> GIVEN INSTRUCTION 1
Which people does the opinion piece on Philippine defense policy mention by name?
> GIVEN INSTRUCTION 2
In the opinion piece on Philippine defense policy, over which shoals has Kabataan been protesting China's "strong-arm tactics"?

— start DOCUMENT —

Defense Secretary Voltaire Gazmin was asking for it. He said last week: “Our problem is we keep on complaining about the Enhanced Defense Cooperation with the US. Why don’t we complain when the Chinese use water cannons on us? Why? Nasaan ang pagka-Pilipino natin? (Where is our Filipino spirit)? We demonstrate against those who are helping us but we don’t demonstrate against those who are bullying us?”
To which Bayan Muna, the group Gazmin had referred to by “we,” replied by daring him to join its members in their demonstrations against China’s incursions into the Spratlys. Said Rep. Neri Colmenares: “Bayan Muna has publicly criticized China through rallies and public statements, and even led the recent Congress investigation into China’s incursions into our territories. General Gazmin has not attended a single anti-China rally.”
Kabataan Rep. Terry Ridon added that his group had been protesting China’s “strong-arm tactics” over Ayungin and Panatag Shoals for some time now. “Secretary Gazmin should not play the China card to justify the surrender of sovereignty in the new access agreement with the United States.”
I leave them to debate the attitude/response of Bayan Muna and its kindred groups toward China. But that aside, I agree with Bayan Muna’s disputation of the way the government has dealt with the China problem. I’ve expressed the same sentiments of late.
First off, putting it in terms “Why do we rally against those who are helping us and not against those who are bullying us?” is deceptive, if not deceitful. While there is no question about the Chinese bullying, there is every question about the American help.
In fact, the American help is not help in the sense that we normally understand help. It is not voluntary, it is obligatory. It is not a matter of choice, it is a matter of necessity. It is not a matter of entreaty, it is a matter of treaty. The Americans are duty-bound to help us, whether we allow them to put up military bases here or not. Indeed, whether we allow them to use our military bases or not. Which raises the stupefying question of why we need to give them access to our bases to get that help. Which raises the brain-addling question of why we need to give them a new haven to get that defense.

— end DOCUMENT —
— start SUPPLIED ENTRIES —

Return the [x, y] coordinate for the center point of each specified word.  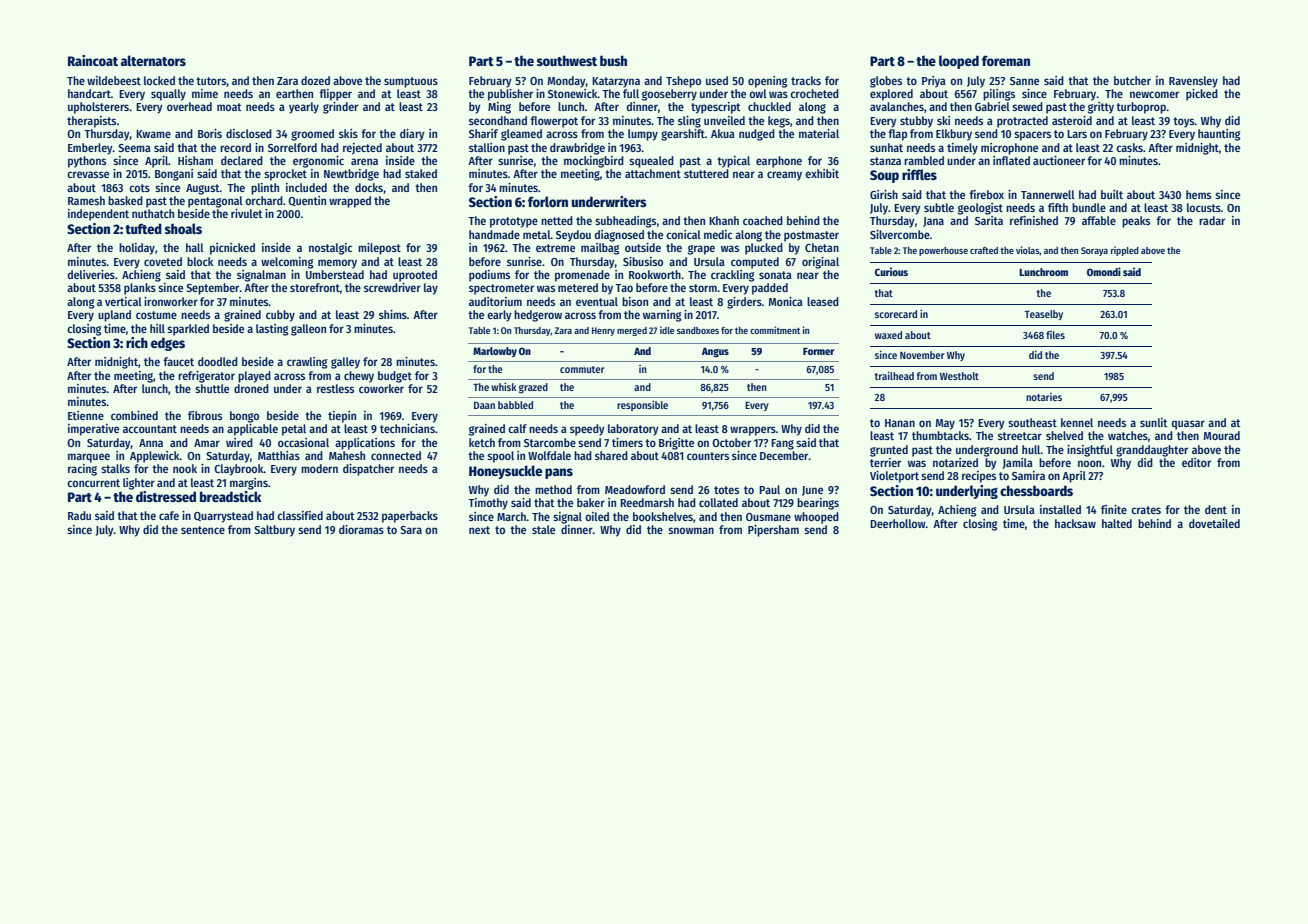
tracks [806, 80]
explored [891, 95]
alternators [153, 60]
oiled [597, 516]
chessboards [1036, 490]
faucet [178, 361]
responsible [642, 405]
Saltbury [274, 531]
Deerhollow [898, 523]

— end SUPPLIED ENTRIES —
— start SUPPLIED ENTRIES —

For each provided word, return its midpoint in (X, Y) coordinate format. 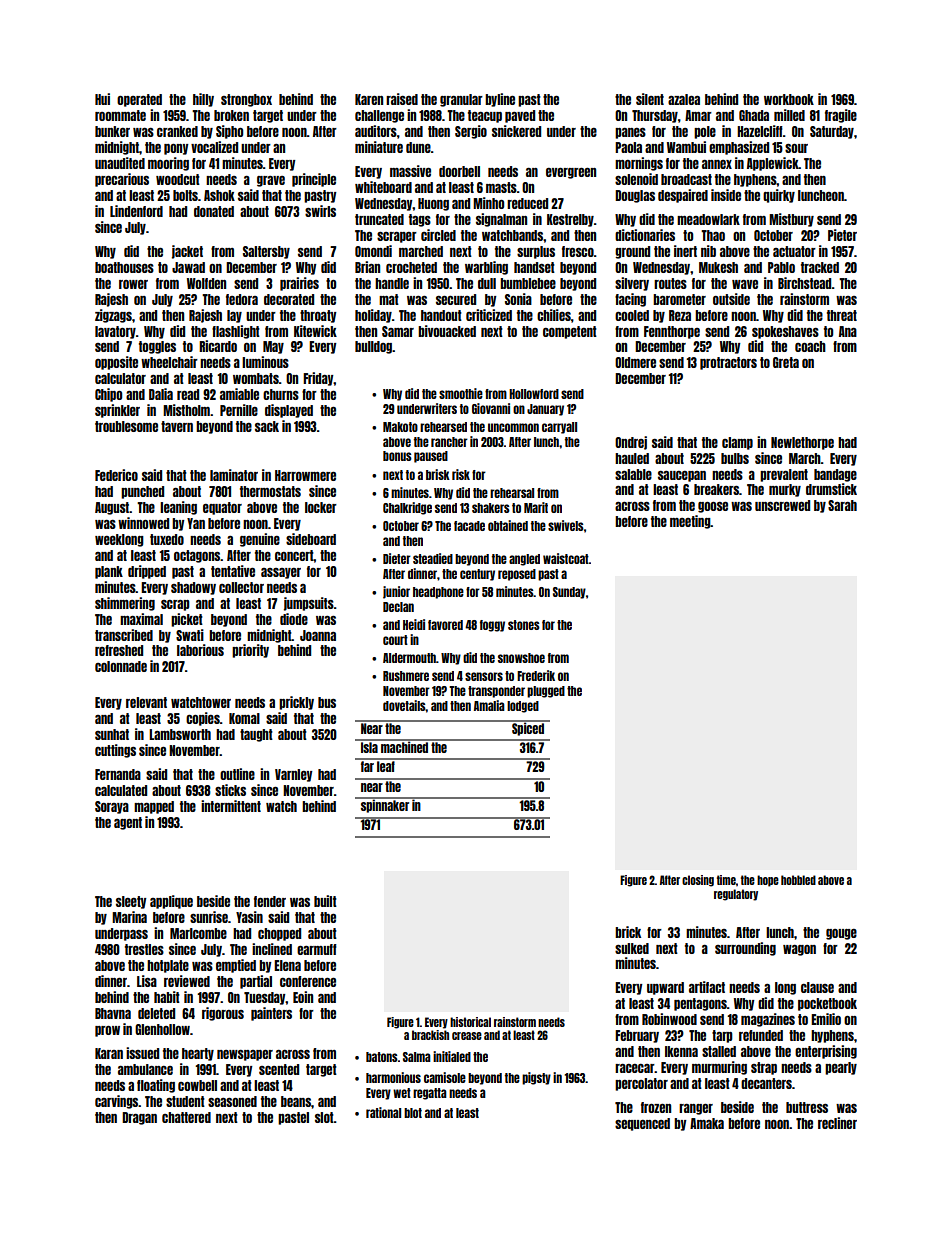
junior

— end SUPPLIED ENTRIES —

> FINISHED ANSWER 1
- Voltaire Gazmin
- Neri Colmenares
- Terry Ridon

> FINISHED ANSWER 2
Ayungin and Panatag Shoals.